El meteorito que estalló el domingo sobre la provincia de León, disparando sus fragmentos incandescentes por los cielos del sureste peninsular, se parecía mucho, si nos atenemos a las leyendas bíblicas, a aquel otro bólido espacial cuya estela luminosa siguieron los Magos de Oriente, pero también a cuantas masas de materia cósmica incendiadas al contacto con la atmósfera infundieron pavor a los habitantes de la Tierra. Hoy mismo, y si el meteorito hubiera estallado sobre Nueva York en lugar de sobre León, la paranoia del Imperio habría atribuido el suceso, cuando menos en primera instancia, a alguna perversa maquinación terrorista de Osama Bin Laden.

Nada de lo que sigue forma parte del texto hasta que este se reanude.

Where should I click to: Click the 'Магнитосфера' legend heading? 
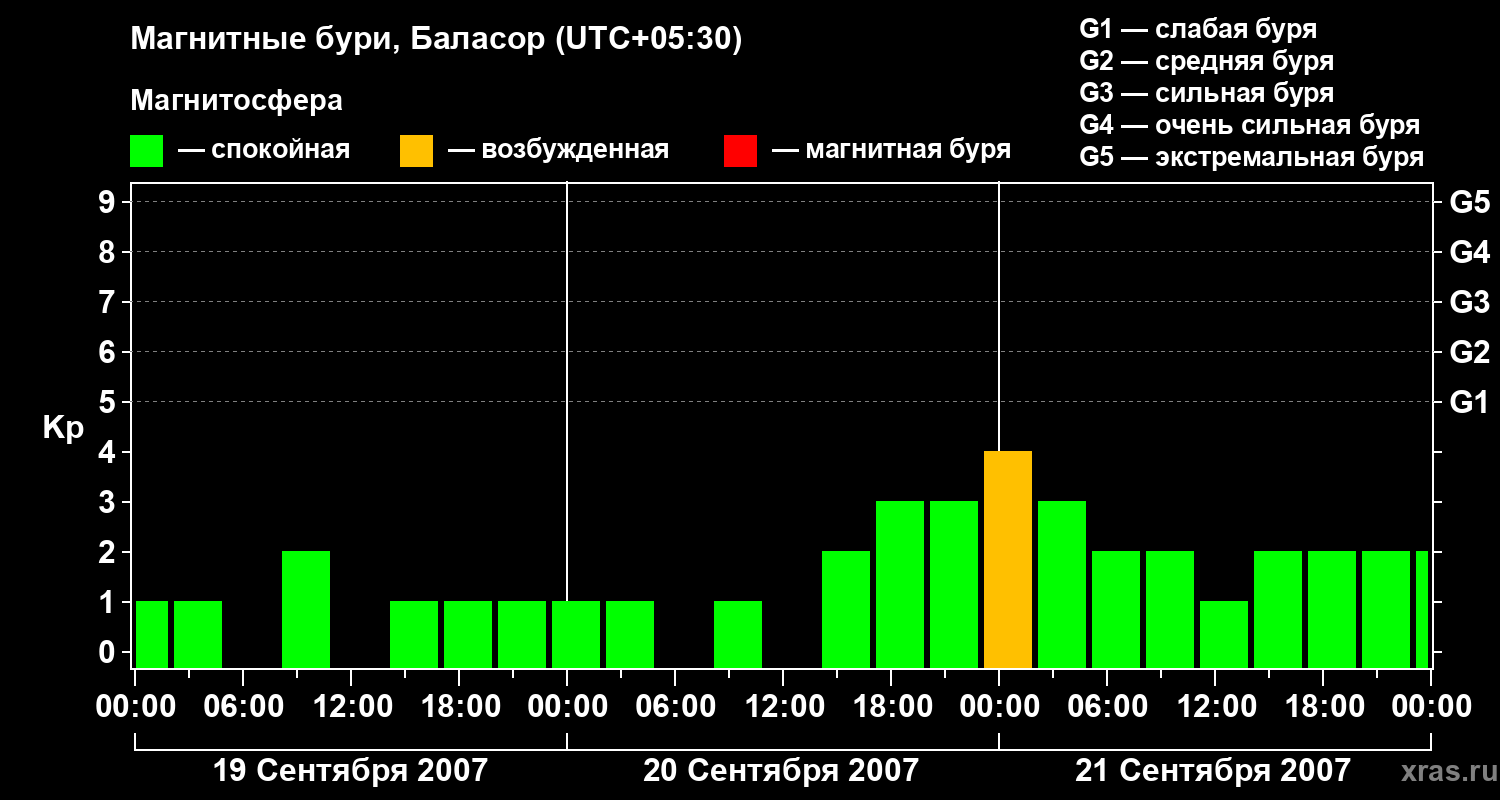point(236,101)
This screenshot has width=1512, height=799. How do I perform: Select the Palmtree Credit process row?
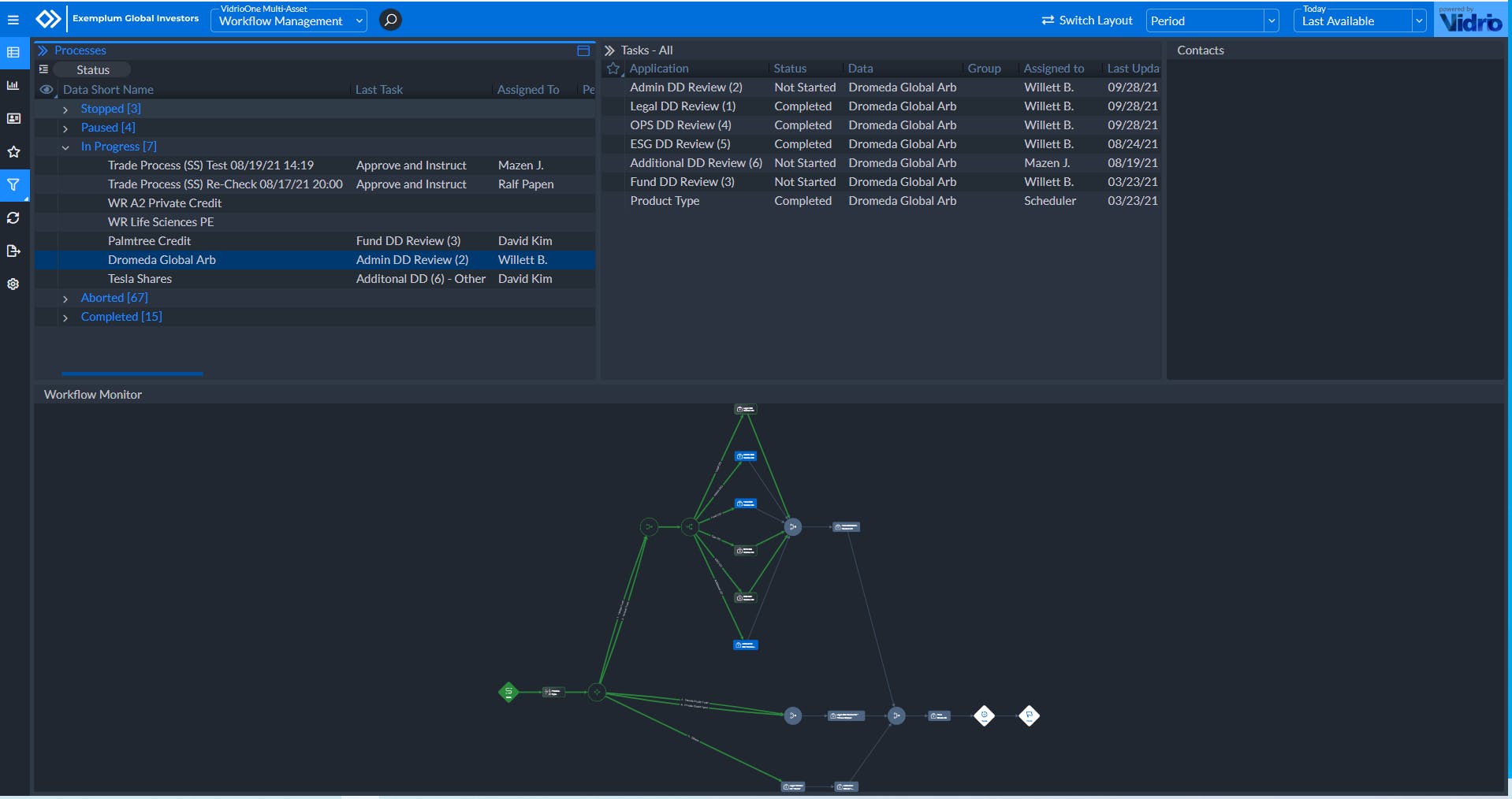point(150,241)
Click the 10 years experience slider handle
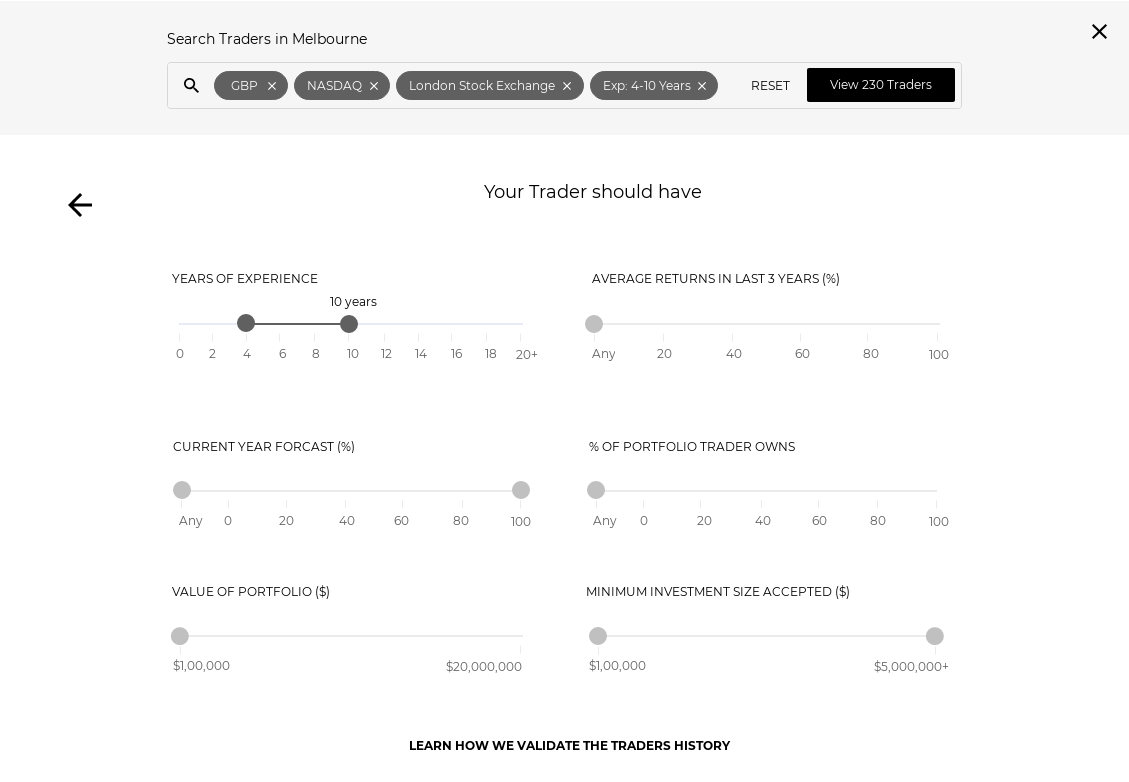Viewport: 1129px width, 782px height. 348,324
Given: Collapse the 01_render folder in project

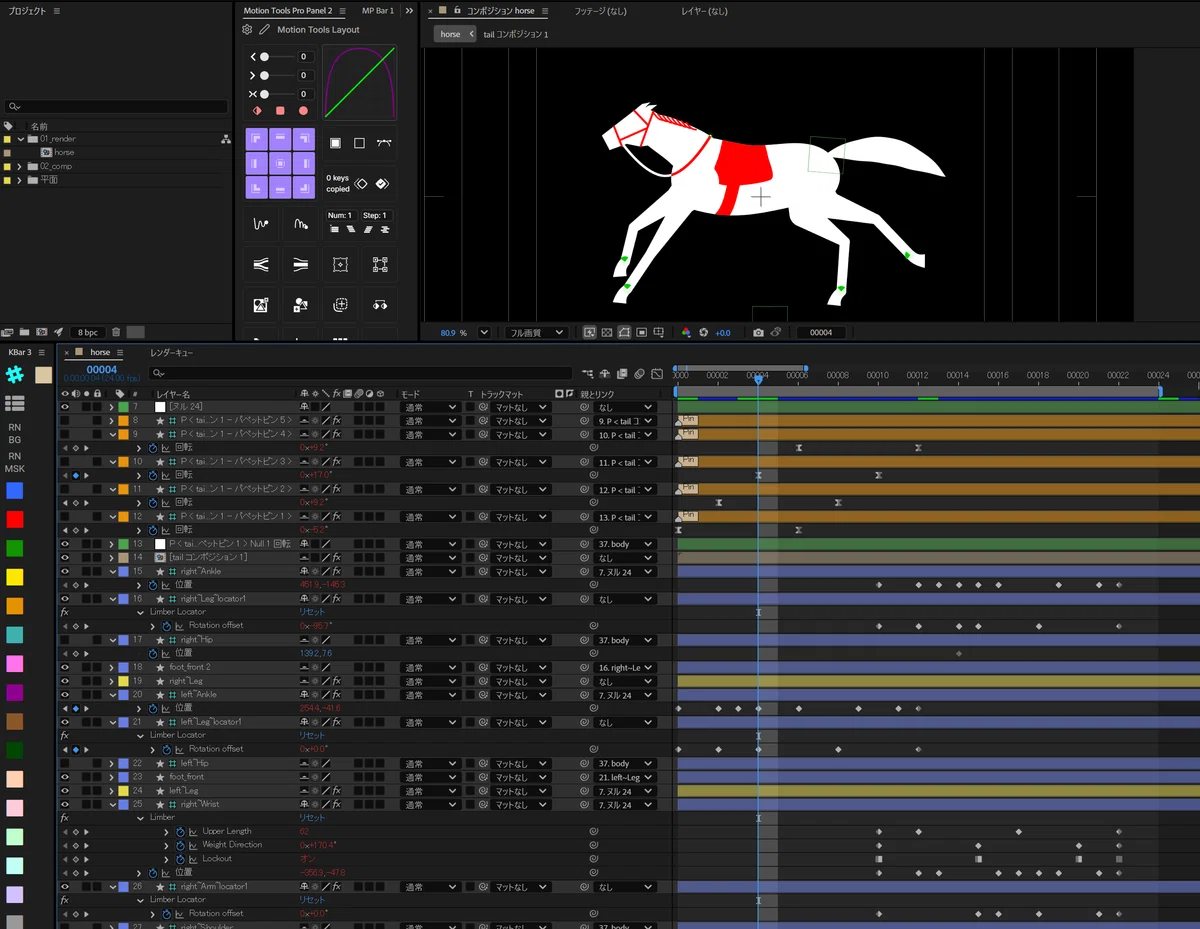Looking at the screenshot, I should click(x=20, y=139).
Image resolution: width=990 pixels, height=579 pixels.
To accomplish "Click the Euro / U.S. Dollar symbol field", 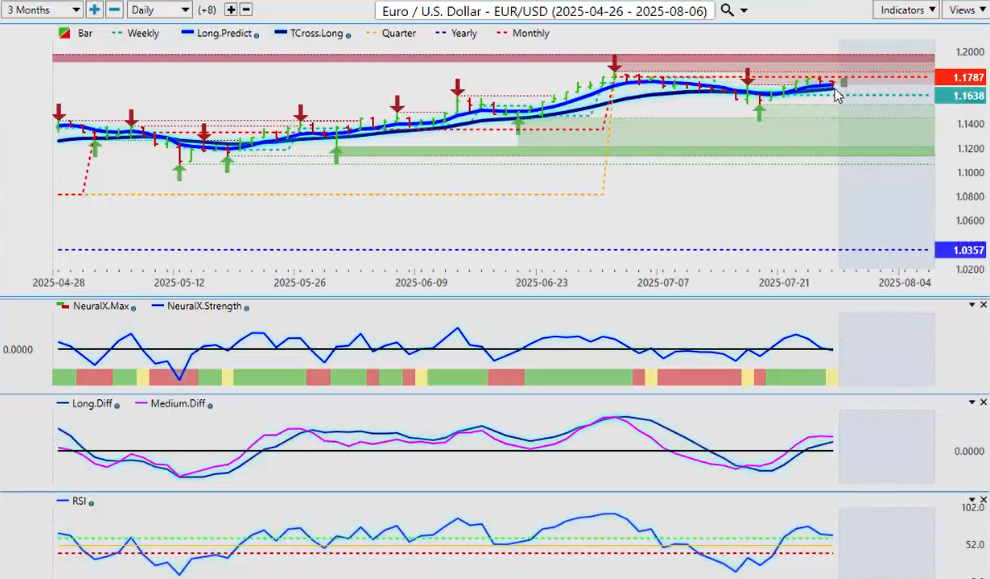I will (x=545, y=10).
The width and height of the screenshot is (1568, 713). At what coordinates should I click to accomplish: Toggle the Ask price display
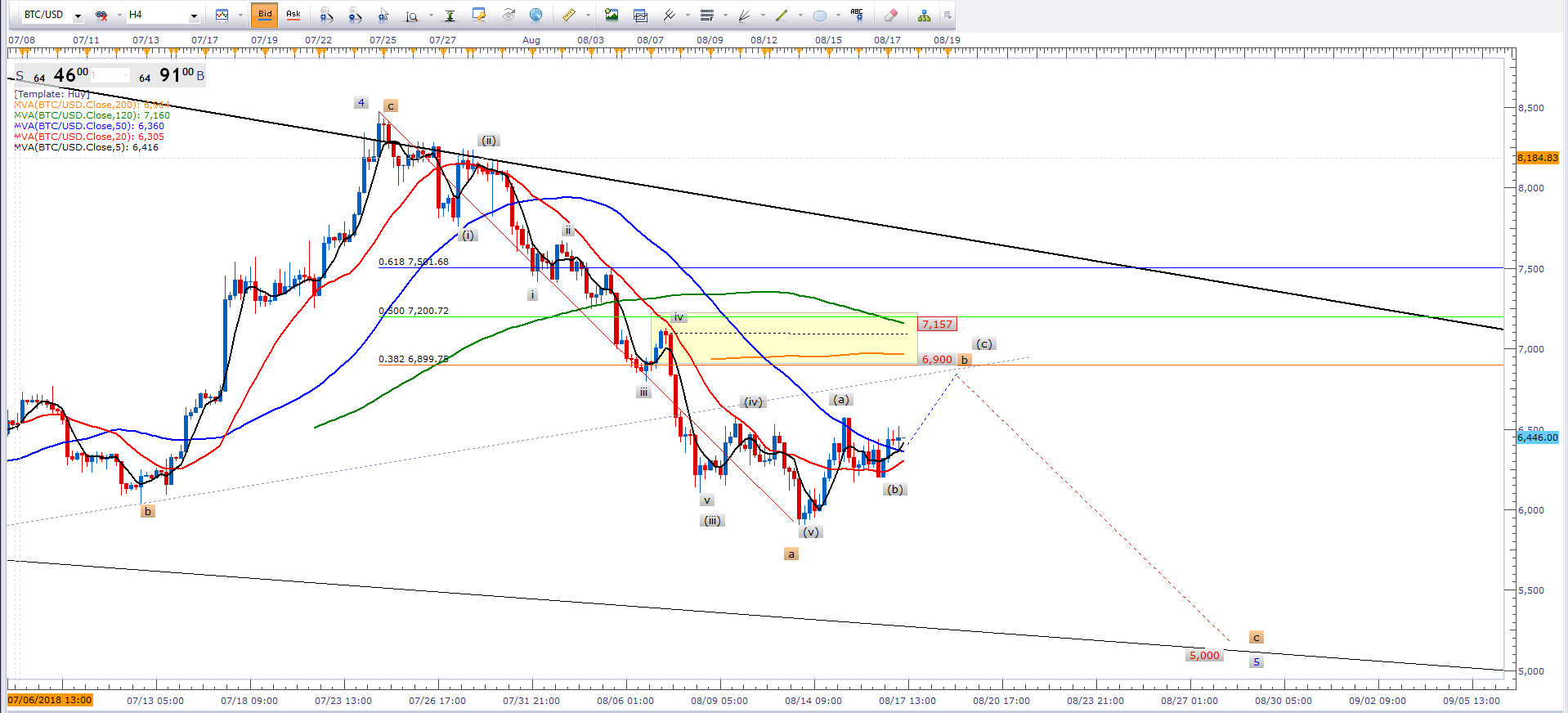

La realidad es, como siempre, más asombrosa que nuestras conjeturas y nuestras invenciones. Nada menos, en lo tocante al meteorito de anteayer, que un cuerpo estelar vagabundo que estalla y se descompone al entrar en nuestros aires jurisdiccionales, y que, a consecuencia de lo cual, compone para los nómadas del fin de semana, que regresan melancólicos en sus autos al atardecer de un domingo, una bellísima traca de bolas de fuego en el horizonte, de fuegos enteramente naturales. Lo mejor del mundo, lo más hermoso y espectacular, sigue quedando fuera del control y de la idealización del ser humano, y esto es un alivio en los tiempos en que la Naturaleza, la realidad, parecen a punto de quedar definitivamente vencidas y confiscadas por la barbarie tecnológica. Quedan, cuando menos meteoritos errantes que dignifican y embellecen la tarde de un domingo.